The low-density lipoprotein receptor-related protein (LRP1) is a member of the low-density lipoprotein (LDL) receptor family. This family of receptors is classically viewed as endocytic receptors. New, emerging evidence though points to the fact that some of these receptors are functionally dynamic and can fulfill different roles within the cell.
One of these multipurpose LDL-R type receptors is LRP, which can function in both an endocytic role or in a signaling role. While the bulk of the receptor's endocytic machinery is located outside the cell, the signaling component of LRP is a small, 100 amino acid, cytoplasmic domain that contains two NPXY sequence motifs. NPXY motifs are potential sites of phosphorylation and are binding sites for PTB or SH2 domains. Much work to date has demonstrated an important role of the distal NPXY motif in LRP signaling, and it is the only site of known tyrosine phosphorylation in the receptor tail. The lack of observable phosphorylation to the proximal NPXY motif could be due to structural constraints.

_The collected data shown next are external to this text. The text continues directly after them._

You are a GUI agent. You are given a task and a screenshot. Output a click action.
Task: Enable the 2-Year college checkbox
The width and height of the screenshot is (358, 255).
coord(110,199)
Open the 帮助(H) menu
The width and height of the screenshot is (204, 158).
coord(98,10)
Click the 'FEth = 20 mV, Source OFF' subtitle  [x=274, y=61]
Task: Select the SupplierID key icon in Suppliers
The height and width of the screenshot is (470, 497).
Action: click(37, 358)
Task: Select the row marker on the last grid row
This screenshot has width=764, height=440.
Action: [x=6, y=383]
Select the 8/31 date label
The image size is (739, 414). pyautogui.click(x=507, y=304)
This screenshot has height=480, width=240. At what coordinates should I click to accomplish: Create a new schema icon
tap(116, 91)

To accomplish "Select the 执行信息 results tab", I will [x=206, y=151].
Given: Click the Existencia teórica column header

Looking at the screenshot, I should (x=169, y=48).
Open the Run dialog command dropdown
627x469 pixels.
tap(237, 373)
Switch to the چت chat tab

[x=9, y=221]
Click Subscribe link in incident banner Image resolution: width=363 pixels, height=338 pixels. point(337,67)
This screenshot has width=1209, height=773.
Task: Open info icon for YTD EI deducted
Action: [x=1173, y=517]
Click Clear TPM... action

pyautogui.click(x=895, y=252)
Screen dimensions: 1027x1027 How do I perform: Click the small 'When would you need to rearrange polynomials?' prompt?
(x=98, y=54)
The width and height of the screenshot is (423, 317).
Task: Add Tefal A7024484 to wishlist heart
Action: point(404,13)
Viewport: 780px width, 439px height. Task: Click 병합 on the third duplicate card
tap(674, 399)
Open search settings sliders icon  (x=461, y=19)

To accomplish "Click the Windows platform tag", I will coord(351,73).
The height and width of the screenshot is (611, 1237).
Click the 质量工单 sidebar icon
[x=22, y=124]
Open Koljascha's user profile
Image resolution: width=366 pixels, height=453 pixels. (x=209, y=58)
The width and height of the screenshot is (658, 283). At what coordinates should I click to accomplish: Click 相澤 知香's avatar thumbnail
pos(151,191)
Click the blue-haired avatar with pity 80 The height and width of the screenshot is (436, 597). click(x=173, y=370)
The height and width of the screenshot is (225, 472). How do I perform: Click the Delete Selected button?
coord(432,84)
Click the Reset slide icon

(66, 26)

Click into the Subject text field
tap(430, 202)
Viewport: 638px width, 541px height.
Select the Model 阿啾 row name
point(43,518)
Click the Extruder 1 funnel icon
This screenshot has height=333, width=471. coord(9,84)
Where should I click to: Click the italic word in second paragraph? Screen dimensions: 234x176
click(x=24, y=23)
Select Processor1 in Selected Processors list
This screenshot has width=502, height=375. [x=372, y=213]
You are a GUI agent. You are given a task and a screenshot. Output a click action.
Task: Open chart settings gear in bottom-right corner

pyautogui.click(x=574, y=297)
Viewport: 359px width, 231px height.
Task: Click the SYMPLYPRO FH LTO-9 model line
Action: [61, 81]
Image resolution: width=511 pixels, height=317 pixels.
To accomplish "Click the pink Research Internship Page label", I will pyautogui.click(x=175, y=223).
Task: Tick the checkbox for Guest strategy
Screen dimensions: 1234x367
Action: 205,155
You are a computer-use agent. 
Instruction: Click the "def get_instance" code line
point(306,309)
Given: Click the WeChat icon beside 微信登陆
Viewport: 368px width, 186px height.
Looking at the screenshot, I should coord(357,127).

To probe the accessibility of these sites to tyrosine phosphorylation, the GST-fusion proteins of wild-type and phosphorylated LRP cytoplasmic tail (LRP-CT) were studied by H/D exchange mass spectrometry. We discovered that some regions of the protein do in fact show reduced amide exchange, including the first NPXY motif containing Y4473. Experiments on the phosphorylated form (pY4507) showed changes in amide exchange, such that the first NPXY motif became exposed. This result suggested that the site at 4507 was always exposed, but the site at 4473 may be sequestered in a folded part of the protein.
In vitro kinase reactions using 32P-[ATP] and wild-type or mutant GST-LRP-CT, Tyr to Phe mutations at each NPXY motif (or Glu at distal Y4507) residue, and phosphopeptide mapping proved that both NPXY motifs can be phosphorylated. Further experiments showed that the Y4473 site can become phosphorylated in vivo. Overall, our data suggests a model in which the NPXY motifs of the LRP-CT are phosphorylated in a sequential manner. The distal motif is always accessible to potential kinases and is phosphorylated first (Y4507). This event effects distant residues within the protein causing the proximal NPXY motif to become more accessible. This allows phosphorylation to occur at Y4473.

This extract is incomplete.